Immediate speculation was that Fletcher would replace Huggins as the manager for the 1930 season. Fletcher was considered the likeliest candidate and that while O'Leary was given the position as manager for the rest of the 1929 season, he felt Jacob Ruppert would put in Fletcher to continue the clubhouse Huggins had built. Huggins' funeral was held in Manhattan at the Church of the Transfiguration on September 27. Fletcher, Shawkey and O'Leary, along with Babe Ruth, Herb Pennock, Lou Gehrig, Earle Combs and Tony Lazzeri served as pallbearers of their manager's coffin before it was sent to Cincinnati, Ohio by train for burial. On October 17, 1929, Ruppert announced that Shawkey would become the manager of the Yankees for 1930 after Fletcher rejected the position. Ruppert noted that Huggins asked the owner c. 1924–1925 that his successor should be decided and pressured him to choose Fletcher. Before the death of Huggins, Ruppert asked Fletcher to take the position and he refused the position then. Following Huggins' death, Ruppert approached Fletcher with the option to manage in 1930, but rejected it a third time, stating that he would rather be a coach and not have the extra responsibility of being the manager.

===Managerial record===

| Team | Year | Regular season |  |  |  |  | Postseason |  |  |  |
| Games | Won | Lost | Win % | Finish | Won | Lost | Win % | Result |
| PHI | 1923 | 154 | 50 | 104 | .325 | 8th in NL | – | – | – | – |
| PHI | 1924 | 151 | 55 | 96 | .364 | 7th in NL | – | – | – | – |
| PHI | 1925 | 153 | 68 | 85 | .444 | 6th in NL | – | – | – | – |
| PHI | 1926 | 151 | 58 | 93 | .384 | 8th in NL | – | – | – | – |
| PHI total |  | 609 | 231 | 378 | .379 |  | 0 | 0 | – |  |
| NYY | 1929 | 11 | 6 | 5 | .545 | 2nd in AL | – | – | – | – |
| NYY total |  | 11 | 6 | 5 | .545 |  | 0 | 0 | – |  |
| Total |  | 620 | 237 | 383 | .382 |  | 0 | 0 | – |  |

==Career after baseball==
Fletcher, who had been serving as a part-time manager in 1945 with Joe McCarthy ill, suffered a heart attack on September 10 during a game against the Cleveland Indians while standing in the third base coach box. He suffered a second heart attack and he was rushed to St. Elizabeth's Hospital in Washington Heights, Manhattan, where he was placed in serious condition. Dr. Robert Walsh, who was serving as the team's physician told Fletcher that the heart attack was not a serious one but that he would have to stop coaching for the 1945 season to recover from it. At that time period, Fletcher had been considered a candidate to manage the team in the 1946 season if McCarthy chose to retire.
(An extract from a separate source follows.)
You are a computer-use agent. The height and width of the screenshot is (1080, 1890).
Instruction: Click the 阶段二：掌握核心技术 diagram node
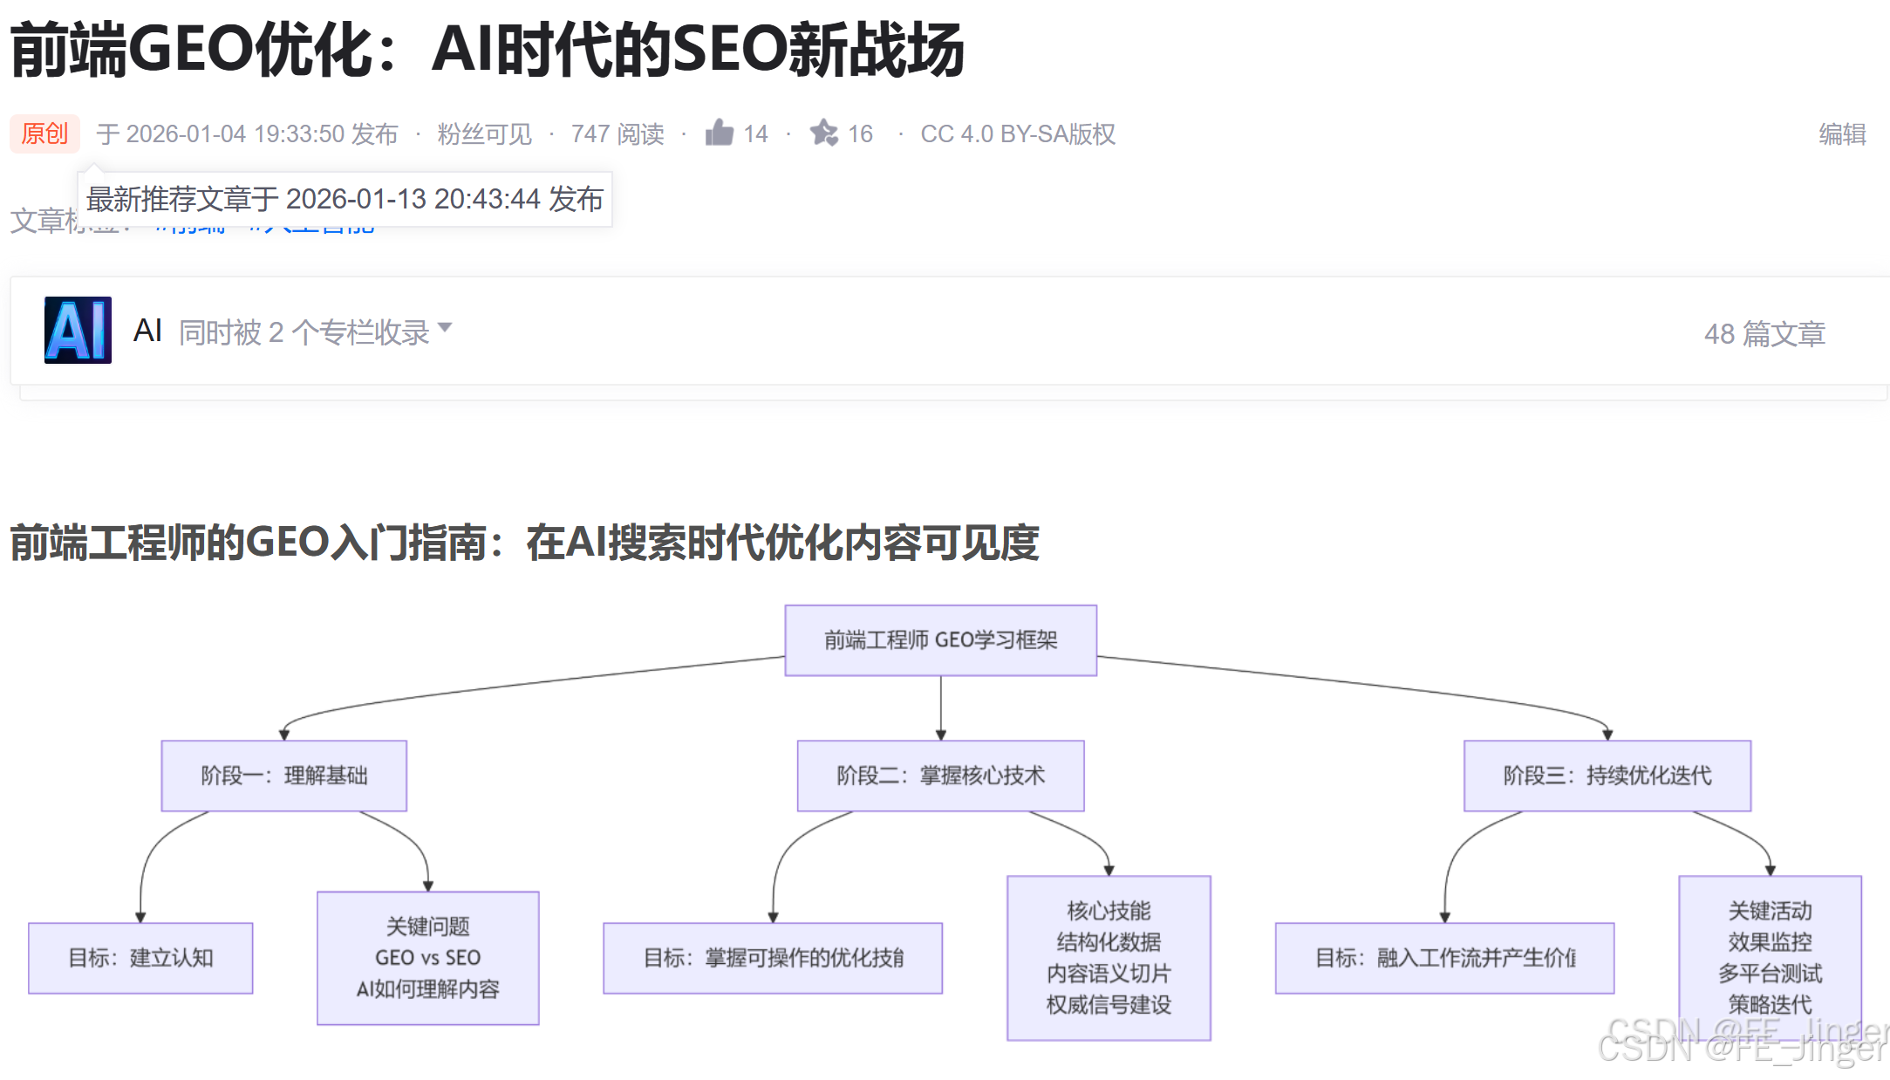pyautogui.click(x=940, y=776)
Fletcher suffered a third heart attack and was considered out of danger by September 18. However, he told the Yankees that he intended to retire after the 1945 season due to losing his interest for the travel and preparation for each season. He planned on moving to California and purchasing home in retirement. With a large inheritance from his father, a banker from Collinsville, he felt that he could move on. Fletcher would also end up suffering from pneumonia at the hospital, but by the beginning of October 1945, he was able to have visitors, with McCarthy the first to visit. On October 12, 1945, McCarthy announced that Bill Dickey would replace Fletcher as the second-level coach on the Yankees. Fletcher was released from the hospital on October 30 to his home in New York a week before he would leave for his home in Collinsville.

Fletcher died of another heart attack on February 6, 1950 while sitting in a car in Los Angeles, California with his wife, Irene on vacation from Collinsville. His funeral was held at Presbyterian Church in Collinsville on February 12. Fletcher would be buried in Glenwood Cemetery. McCarthy visited for the funeral, staying in St. Louis, Missouri before attending the service. It was while in the area he learned about the death of former teammate Kiki Cuyler.